Para José Ricardo Roriz Coelho, diretor do Departamento de Competitividade e Tecnologia da Fiesp (Federação das Indústrias do Estado de São Paulo), a corrupção afeta negativamente a atividade econômica e a competitividade do país como um todo. “Ela aumenta o custo do investimento produtivo, prejudica a estabilidade do ambiente de negócios, inibe os investimentos externos, diminui a arrecadação e altera a composição dos gastos governamentais, além de distorcer a concorrência, e abalar a confiança no Estado”, afirma. O estudo da Fiesp aponta que, no mínimo, a corrupção equivale a 7,6% do investimento produtivo na economia, ou  a 22,6% do gasto público em educação nas três esferas.

Lei e empresas

A nova legislação já movimenta o mundo corporativo brasileiro, que vai procurar se adaptar às novas exigências. Para Pablo Cesário, gerente-executivo da Confederação Nacional da Indústria, as empresas, a partir de agora, devem adotar programas de combate à corrupção. Mas, Cesário chama a atenção para um fato importante para onde a legislação precisa avançar. “Compete ao Estado proteger empresas que denunciem atos de corrupção praticados por agentes públicos, prevenindo eventuais retaliações”, diz Cesário. Ou seja, as empresas devem ter espaço para denunciar um gestor público que venha a solicitar dinheiro em troca de alguma autorização ou licença que compete ao poder público liberar para a companhia.

Leia também: Aumenta a percepção sobre corrupção no Brasil

No Brasil, várias empresas que tentaram denunciar achaques de funcionários públicos, inclusive na mídia, passaram a ser “perseguidas” por fiscalizações exageradas. Além disso, a falta de punição frustrava empresários, que preferiam aceitar o pedido de suborno a atrasar projetos em andamento por falta de algum documento.
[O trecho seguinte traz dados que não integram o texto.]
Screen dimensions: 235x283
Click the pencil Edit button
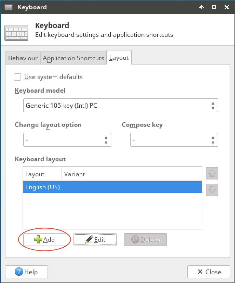(95, 240)
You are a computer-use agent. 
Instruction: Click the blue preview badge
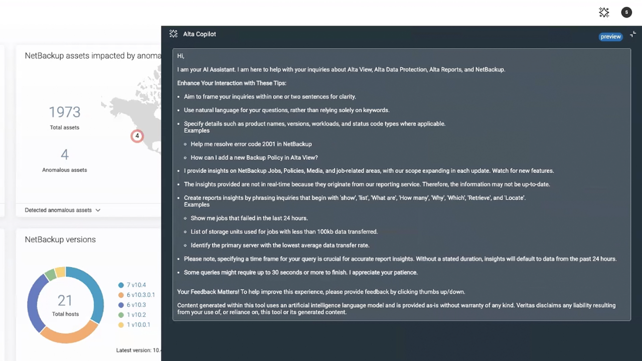[610, 37]
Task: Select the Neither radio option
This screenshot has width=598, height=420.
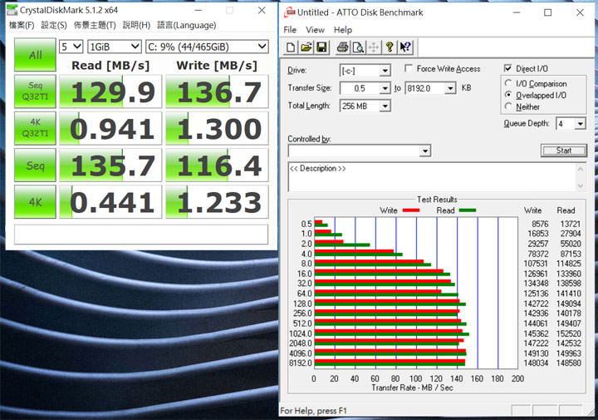Action: click(x=508, y=107)
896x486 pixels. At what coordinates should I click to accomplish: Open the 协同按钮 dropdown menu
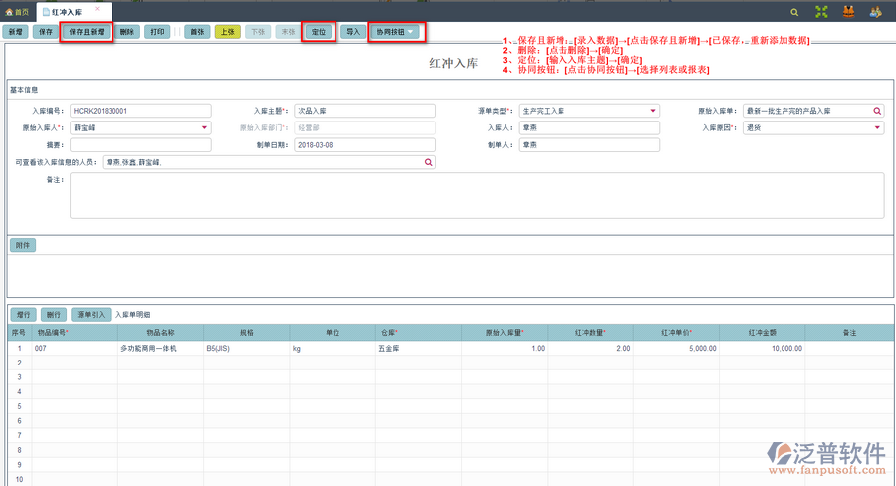pyautogui.click(x=396, y=32)
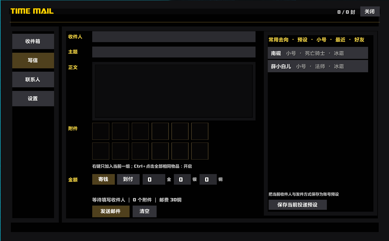Open the 设置 settings tab

pos(33,98)
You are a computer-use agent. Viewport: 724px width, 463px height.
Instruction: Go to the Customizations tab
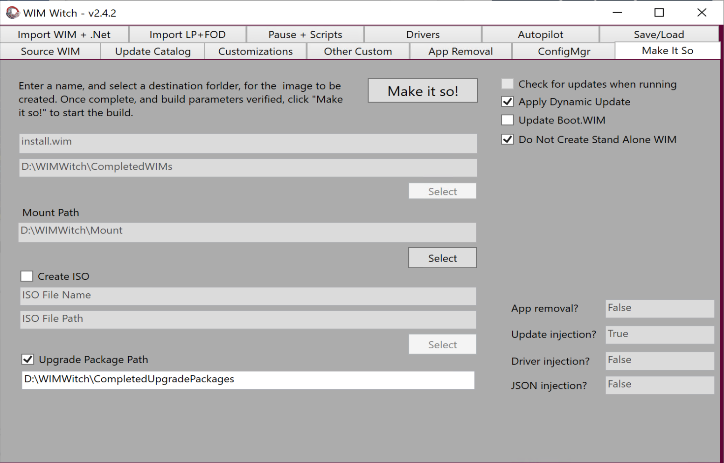pyautogui.click(x=255, y=51)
Uma pesquisa sobre corrupção revela que só 50% das empresas no país acreditam que denunciar pedidos de propina de funcionários públicos surtem efetivamente efeito.

O promotor Marcelo Mendroni também sublinha a necessidade de fortalecer o próprio corpo da Justiça e o treinamento de seus funcionários lei para que ela possa ser aplicada. “As três engrenagens precisam funcionar juntas: legislação, estrutura e treinamento”, diz. Cabe também à sociedade o papel de cobrar a sua execuação, avalia o cientista político Wagner Pralon. “Muitas vezes a vontade popular coloca alguns itens, como este, na pauta, mas é preciso manter a antenas ligadas”, afirma. Em outras palavras, a nova lei anticorrupção é um passo muito importante, mas é só o começo de um caminho longo pela frente.